FEDOT API

class fedot.api.main.Fedot(problem, timeout=5.0, task_params=None, seed=None, logging_level=40, safe_mode=False, n_jobs=-1, **composer_tuner_params)[source]

Bases: object

The main class for FEDOT AutoML API.

Alternatively, may be initialized using the class FedotBuilder, where all the optional AutoML parameters are documented and separated by meaning.

Parameters

problem (str) –
name of the modelling problem to solve. .. details:: Possible options:
- classification -> for classification task
- regression -> for regression task
- ts_forecasting -> for time series forecasting task
timeout (Optional[float]) – time for model design (in minutes): None or -1 means infinite time.
task_params (TaskParams) – additional parameters of the task.
seed (Optional[int]) – value for a fixed random seed.
logging_level (int) –
logging levels are the same as in built-in logging library.
Possible options:
- 50 -> critical
- 40 -> error
- 30 -> warning
- 20 -> info
- 10 -> debug
- 0 -> nonset
safe_mode (bool) – if set True it will cut large datasets to prevent memory overflow and use label encoder instead of OneHot encoder if summary cardinality of categorical features is high. Default value is False.
n_jobs (int) – num of n_jobs for parallelization (set to -1 to use all cpu’s). Defaults to -1.
composer_tuner_params – Additional optional parameters. See their documentation at the methods of FedotBuilder.

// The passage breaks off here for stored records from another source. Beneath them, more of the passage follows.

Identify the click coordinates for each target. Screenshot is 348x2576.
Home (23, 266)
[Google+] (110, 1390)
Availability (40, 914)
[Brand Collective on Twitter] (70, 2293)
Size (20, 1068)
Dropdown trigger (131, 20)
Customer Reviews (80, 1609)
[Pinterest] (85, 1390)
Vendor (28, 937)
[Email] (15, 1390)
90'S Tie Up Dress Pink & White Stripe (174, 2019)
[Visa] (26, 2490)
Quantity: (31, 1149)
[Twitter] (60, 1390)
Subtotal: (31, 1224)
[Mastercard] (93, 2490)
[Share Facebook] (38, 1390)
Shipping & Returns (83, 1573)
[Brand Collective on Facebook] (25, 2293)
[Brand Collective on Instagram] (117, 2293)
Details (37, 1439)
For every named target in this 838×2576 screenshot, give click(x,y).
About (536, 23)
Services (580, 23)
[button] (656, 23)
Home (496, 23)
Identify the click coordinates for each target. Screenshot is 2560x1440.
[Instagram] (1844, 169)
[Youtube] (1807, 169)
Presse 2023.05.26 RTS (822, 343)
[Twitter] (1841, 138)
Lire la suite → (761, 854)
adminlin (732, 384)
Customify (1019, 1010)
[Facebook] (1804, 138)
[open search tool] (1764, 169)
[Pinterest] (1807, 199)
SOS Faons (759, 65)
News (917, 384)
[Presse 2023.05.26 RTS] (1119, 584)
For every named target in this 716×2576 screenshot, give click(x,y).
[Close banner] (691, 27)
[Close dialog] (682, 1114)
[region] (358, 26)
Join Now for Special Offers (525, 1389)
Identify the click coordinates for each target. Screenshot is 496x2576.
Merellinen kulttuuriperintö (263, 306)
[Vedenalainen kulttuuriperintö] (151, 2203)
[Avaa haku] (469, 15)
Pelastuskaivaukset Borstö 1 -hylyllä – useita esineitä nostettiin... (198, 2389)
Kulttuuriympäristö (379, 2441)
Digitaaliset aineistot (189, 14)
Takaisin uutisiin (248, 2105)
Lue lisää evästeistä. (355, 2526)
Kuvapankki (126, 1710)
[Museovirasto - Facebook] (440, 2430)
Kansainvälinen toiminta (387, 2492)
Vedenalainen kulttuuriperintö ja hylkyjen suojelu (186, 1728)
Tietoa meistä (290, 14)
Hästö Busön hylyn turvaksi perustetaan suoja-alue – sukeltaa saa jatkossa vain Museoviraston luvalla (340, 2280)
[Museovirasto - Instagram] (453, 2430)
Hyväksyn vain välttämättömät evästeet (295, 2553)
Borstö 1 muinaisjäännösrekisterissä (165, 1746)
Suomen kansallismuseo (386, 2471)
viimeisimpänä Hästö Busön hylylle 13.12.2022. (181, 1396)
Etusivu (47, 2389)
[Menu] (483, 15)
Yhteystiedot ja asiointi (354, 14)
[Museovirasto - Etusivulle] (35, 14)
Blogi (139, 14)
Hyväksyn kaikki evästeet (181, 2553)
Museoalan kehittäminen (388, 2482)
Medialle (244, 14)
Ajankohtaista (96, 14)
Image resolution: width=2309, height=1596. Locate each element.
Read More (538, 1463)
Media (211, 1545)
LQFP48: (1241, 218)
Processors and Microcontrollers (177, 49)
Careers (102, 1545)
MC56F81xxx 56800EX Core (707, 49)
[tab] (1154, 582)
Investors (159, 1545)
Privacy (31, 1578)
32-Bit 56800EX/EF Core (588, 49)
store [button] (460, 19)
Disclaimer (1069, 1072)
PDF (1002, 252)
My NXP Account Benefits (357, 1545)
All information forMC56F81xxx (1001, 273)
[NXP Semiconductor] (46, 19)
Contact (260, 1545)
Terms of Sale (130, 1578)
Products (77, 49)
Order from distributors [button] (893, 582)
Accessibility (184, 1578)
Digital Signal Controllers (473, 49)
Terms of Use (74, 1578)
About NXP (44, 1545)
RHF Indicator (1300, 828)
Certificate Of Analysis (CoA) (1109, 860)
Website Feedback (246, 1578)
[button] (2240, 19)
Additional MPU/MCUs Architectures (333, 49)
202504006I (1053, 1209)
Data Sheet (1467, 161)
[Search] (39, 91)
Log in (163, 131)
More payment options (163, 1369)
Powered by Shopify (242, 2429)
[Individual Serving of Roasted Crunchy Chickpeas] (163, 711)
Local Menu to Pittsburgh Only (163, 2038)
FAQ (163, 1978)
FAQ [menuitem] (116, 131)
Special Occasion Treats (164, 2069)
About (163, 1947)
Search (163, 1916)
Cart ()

fit(features, target='target', predefined_model=None)[source]

Composes and fits a new pipeline, or fits a predefined one.

Parameters

features (Union[str, PathLike, ndarray, DataFrame, InputData, MultiModalData, dict, tuple]) – train data feature values in one of the supported features formats.
target (Union[str, PathLike, ndarray, Series, dict]) – train data target values in one of the supported target formats.
predefined_model (Optional[Union[str, Pipeline]]) – the name of a single model or a Pipeline instance, or auto. With any value specified, the method does not perform composing and tuning. In case of auto, the method generates a single initial assumption and then fits the created pipeline.

Returns

Pipeline object.

Return type

Pipeline

tune(input_data=None, target='target', metric_name=None, iterations=100000, timeout=None, cv_folds=None, n_jobs=None, show_progress=False)[source]

Method for hyperparameters tuning of current pipeline

Parameters

input_data (Optional[Union[str, PathLike, ndarray, DataFrame, InputData, MultiModalData, dict, tuple]]) – data for tuning pipeline in one of the supported formats.
target (Union[str, PathLike, ndarray, Series, dict]) – data target values in one of the supported target formats.
metric_name (Optional[Union[str, QualityMetricCallable, ComplexityMetricCallable]]) – name of metric for quality tuning.
iterations (int) – numbers of tuning iterations.
timeout (Optional[float]) – time for tuning (in minutes). If None or -1 means tuning until max iteration reach.
cv_folds (Optional[int]) – number of folds on data for cross-validation.
n_jobs (Optional[int]) – num of n_jobs for parallelization (-1 for use all cpu’s).
show_progress (bool) – shows progress of tuning if True.

Returns

Pipeline object.

Return type

Pipeline

predict(features, in_sample=True, validation_blocks=None, path_to_save=None)[source]

Predicts new target using already fitted model.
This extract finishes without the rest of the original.